#### Goal
Copy the lines from the one holding "Locate an element" through the one holding "symbol shapes is", inclusive, swapping "screen" for "display" and leaving everything else unchanged.

#### Material shown

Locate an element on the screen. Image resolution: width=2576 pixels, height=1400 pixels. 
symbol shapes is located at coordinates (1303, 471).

* * *

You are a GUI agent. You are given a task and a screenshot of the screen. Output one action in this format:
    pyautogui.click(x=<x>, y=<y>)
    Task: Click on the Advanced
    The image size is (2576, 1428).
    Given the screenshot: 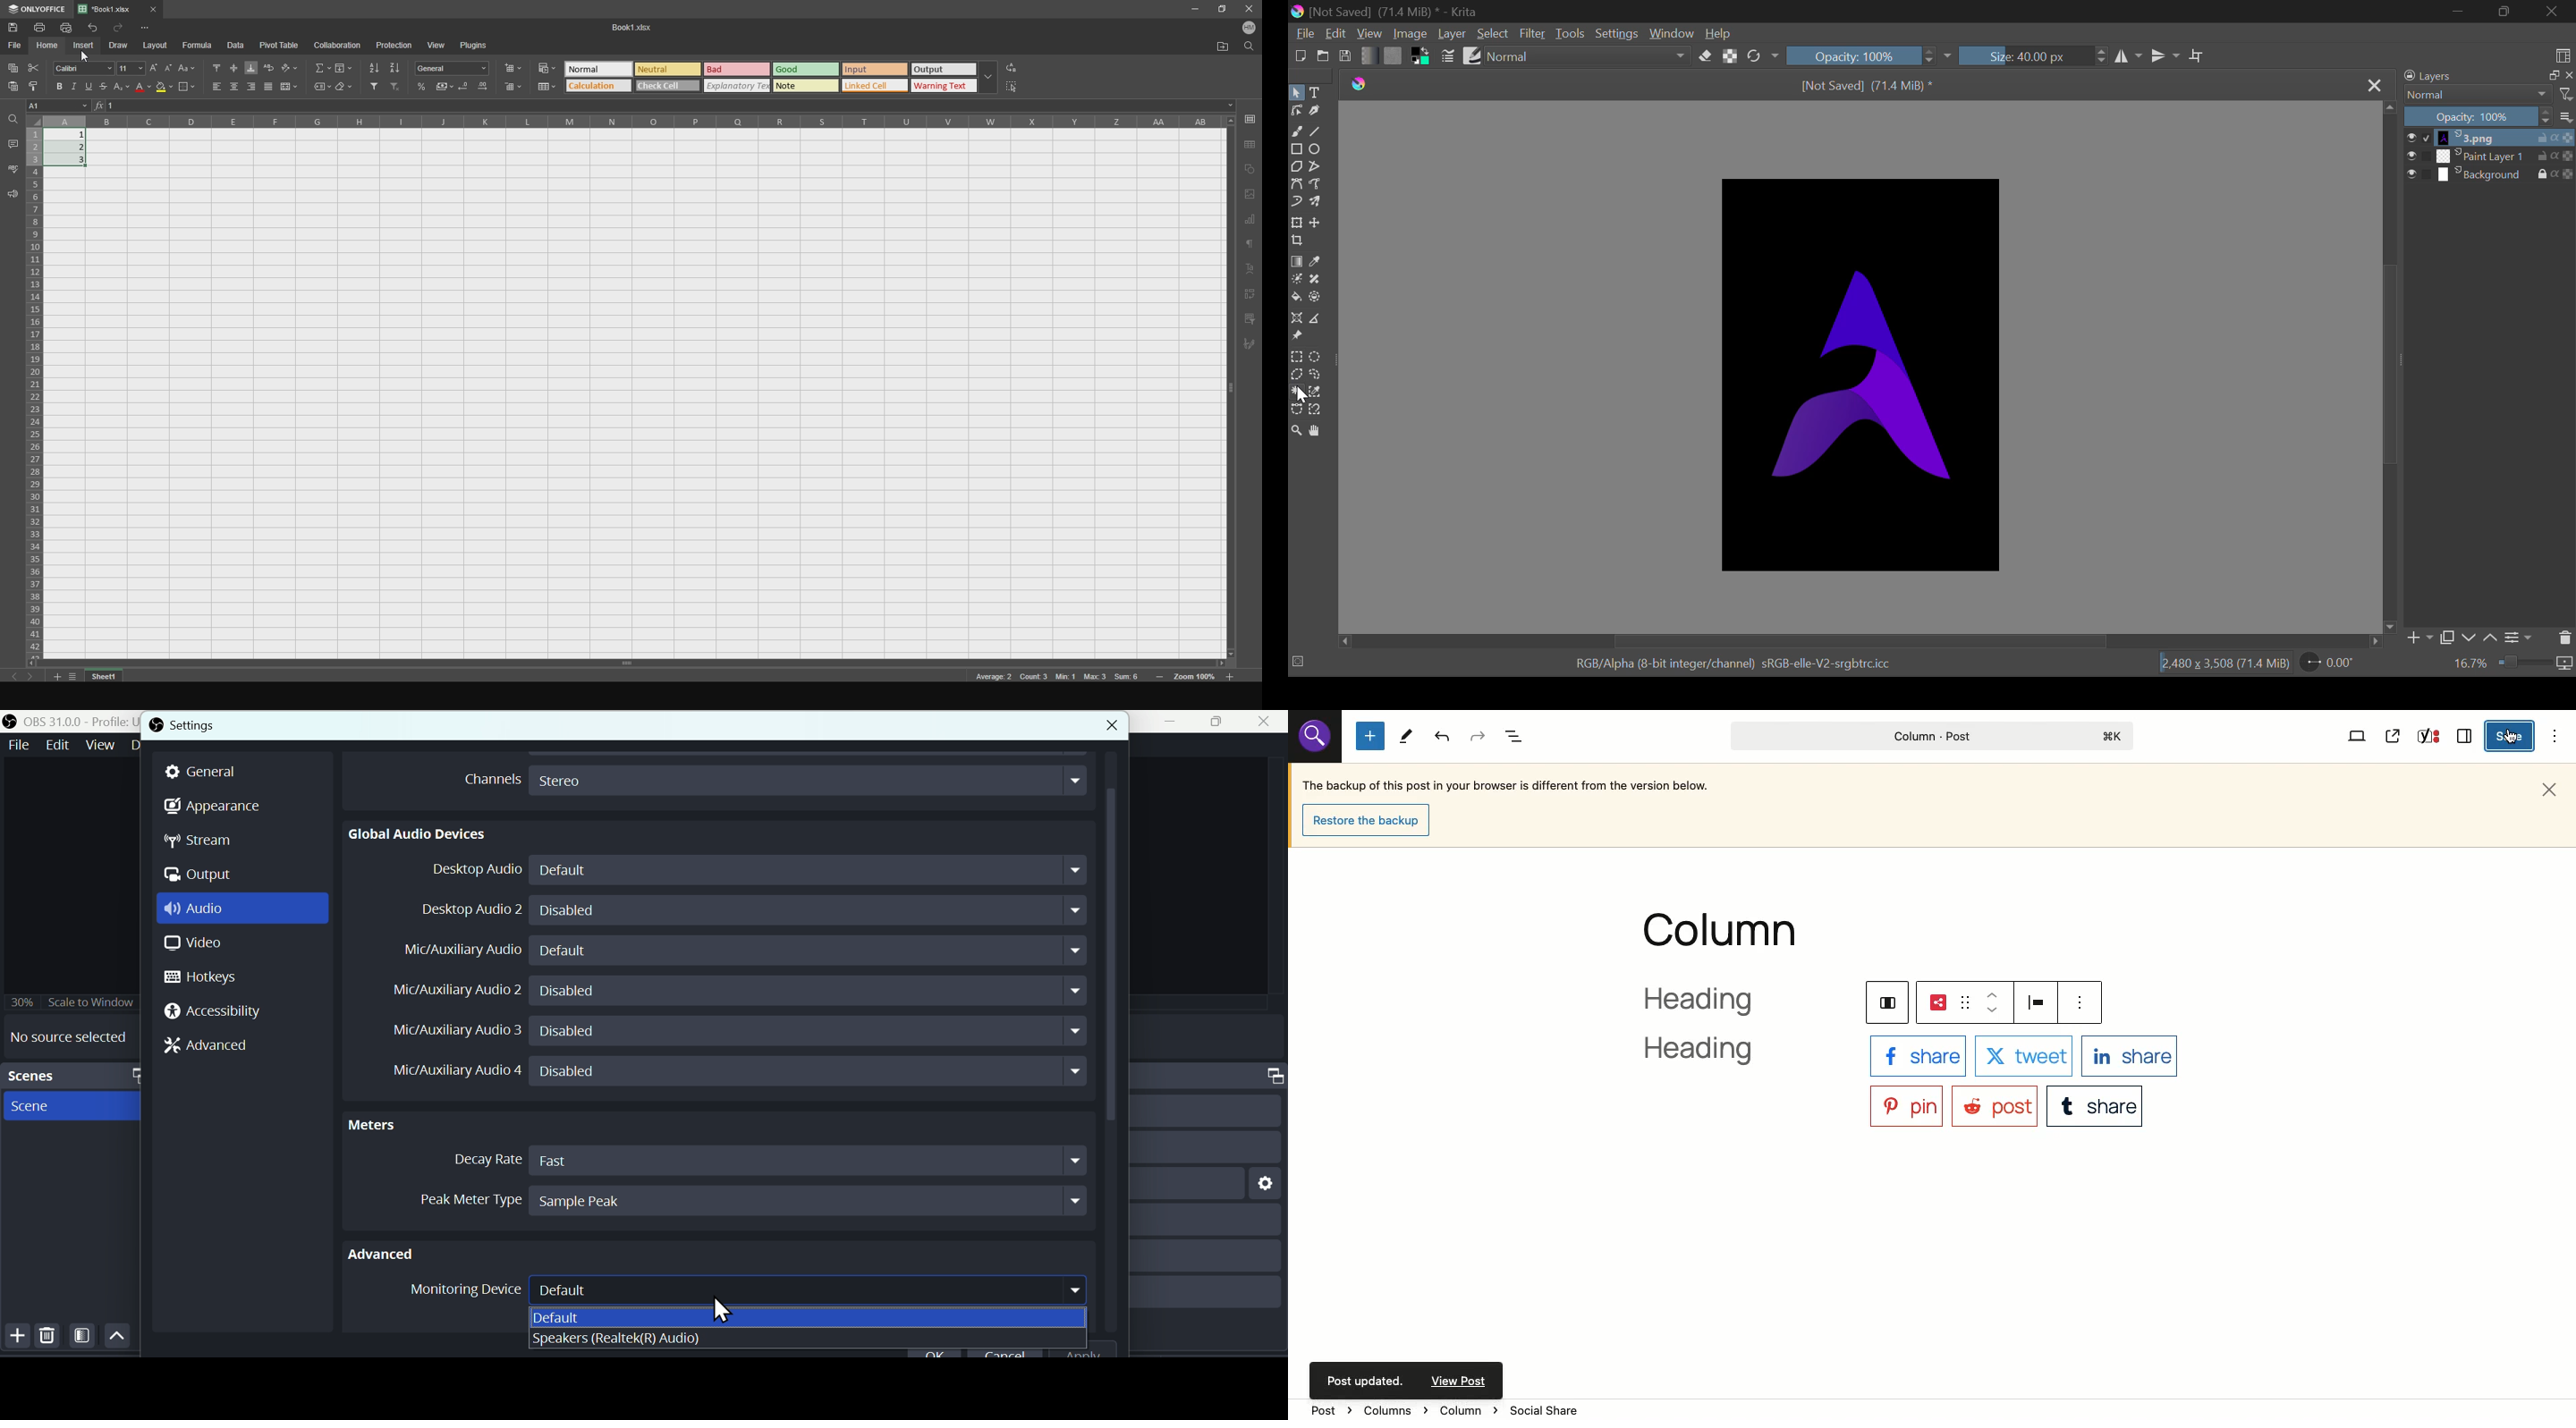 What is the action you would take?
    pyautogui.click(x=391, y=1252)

---

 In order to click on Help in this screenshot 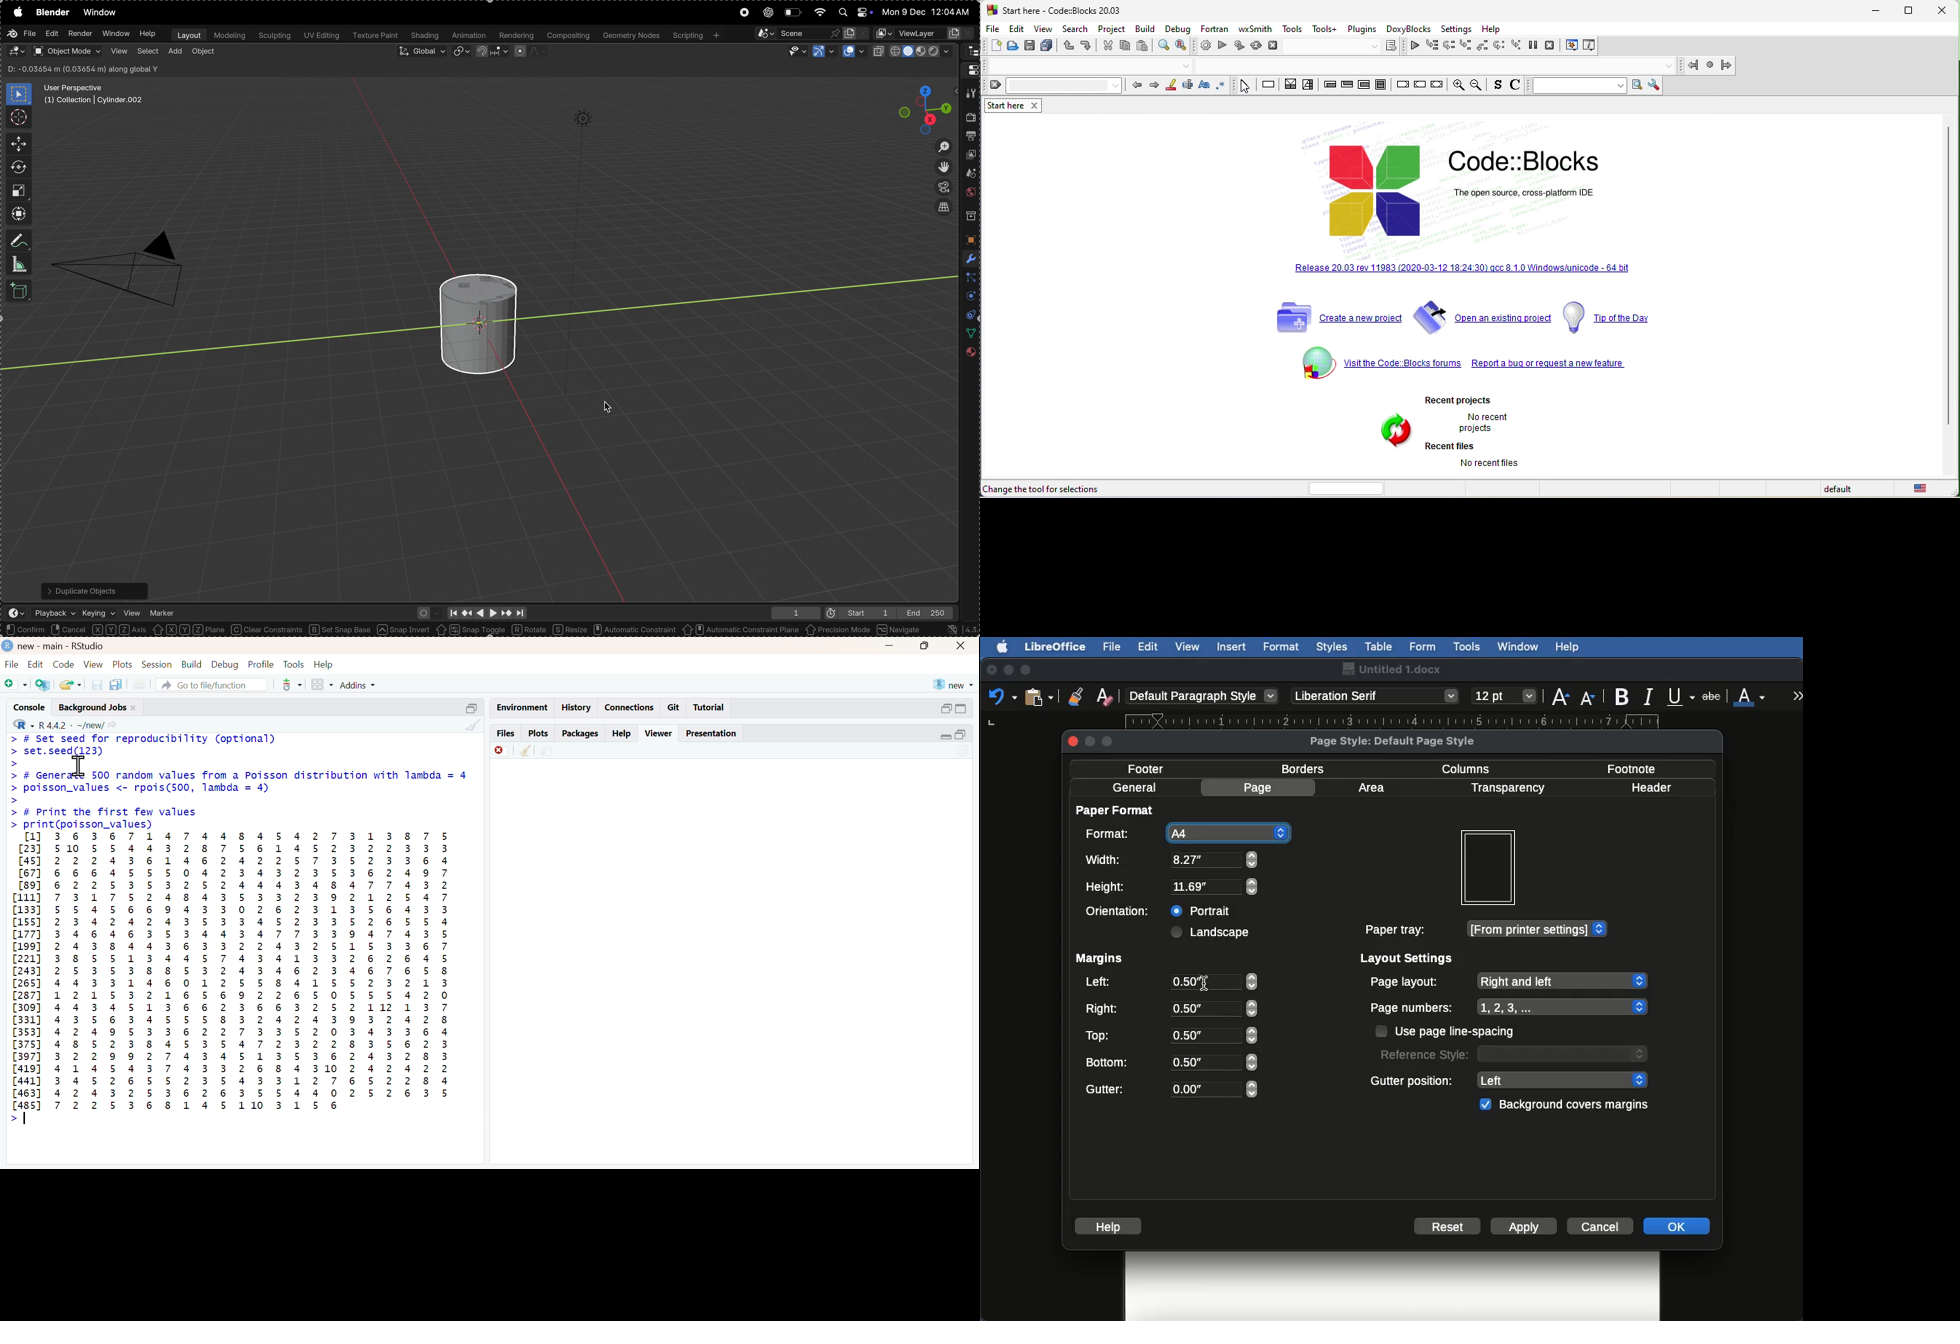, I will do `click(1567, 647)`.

#### Correct result
Locate an element on the display. Image resolution: width=2576 pixels, height=1400 pixels. 
symbol shapes is located at coordinates (1303, 471).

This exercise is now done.